Par Anik Trudel, directrice générale, Edelman Montréal

 

La confiance du public est en chute libre.

Rien d’étonnant, me direz-vous, alors que le Québec est aux prises avec une tourmente économique et politique interminable. Selon le Conference Board du Canada, au cours du seul moins de novembre 2012, l’indice de confiance des consommateurs québécois a reculé de 5,7 points de pourcentage. Cette observation rejoint également les constats obtenus dans d’autres rapports et sondages préparés par des grands joueurs de l’industrie : la confiance subit les inévitables contrecoups de la conjoncture économique ainsi que les affres des allégations de  corruption.

Cette crise affecte la crédibilité que le public accorde à nos grandes institutions – gouvernements, entreprises, organisations non gouvernementales et les médias – ainsi qu’à leurs porte-parole.

Comment faire tourner le vent du scepticisme?[1]

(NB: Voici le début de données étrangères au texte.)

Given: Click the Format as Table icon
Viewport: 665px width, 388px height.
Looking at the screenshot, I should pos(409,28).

Les entreprises doivent passer d’un style de gestion purement opérationnelle à un style de leadership dit « sociétal » : le niveau de confiance des consommateurs est plus élevé vis-à-vis des entreprises qui valorisent leurs employés et sont à leur écoute, priorisent la satisfaction de leurs clients avant la génération de profits à tout prix, développent des pratiques d’affaires éthiques, sont transparentes en cas de crise, et qui se soucient de l’environnement et des communautés. Tout cela peut sembler une évidence, pourtant nous avons été témoins d’exemples contraires à ces meilleures pratiques au cours de la dernière année.

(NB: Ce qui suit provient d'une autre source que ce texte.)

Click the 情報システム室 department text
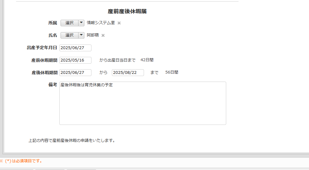The height and width of the screenshot is (170, 309). tap(101, 23)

Le président et chef de la direction n’est pas toujours le meilleur porte-parole : à part les cas de crise qui impliquent un tort causé à la collectivité ou un rappel de produit, les chefs de direction ne sont plus la figure de proue attendue par le public. En 2012, seulement 32 % les considèrent crédibles lorsque vient le temps de se former une opinion sur une entreprise, une chute de 12 % par rapport à 2011. Les porte-parole officiels des gouvernements n’ont pas davantage trouvé grâce aux yeux du public, se retrouvant au dernier rang des personnes jugées crédibles. Il ne faut donc pas hésiter à faire appel à des universitaires, des spécialistes ou à des experts techniques de l’entreprise puisqu’ils constituent une source d’information des plus valorisée.

Il ne faut pas non plus sous-estimer l’importance d’un nouveau type de porte-parole qui se taille une place de choix dans le cœur du public depuis 2006 : « la personne comme vous et moi ». Pour la première fois, « Monsieur et Madame Tout-le-monde » se sont retrouvés en 2012, au troisième rang du palmarès des porte-parole jugés les plus crédibles pour se former une opinion au sujet d’une entreprise.

À cet égard, les employés pèsent lourd dans la balance de la confiance accordée aux organisations. En effet, tout comme la « personne comme vous et moi », la cote de l’employé a bondi de près de 30 % entre 2011 et 2012. Les évènements entourant la grève chez Rio Tinto Alcan ou la fermeture d’Aveos constituent de bons exemples de cet état de fait.

Les entreprises devront accroitre leur créativité dans leur façon de communiquer et devenir plus attentives aux besoins exprimés par un public de plus en plus informé et exigeant, afin de redonner au mot confiance ses lettres de noblesse.



[1] Source : Baromètre de la confiance 2012, Edelman – données canadiennes.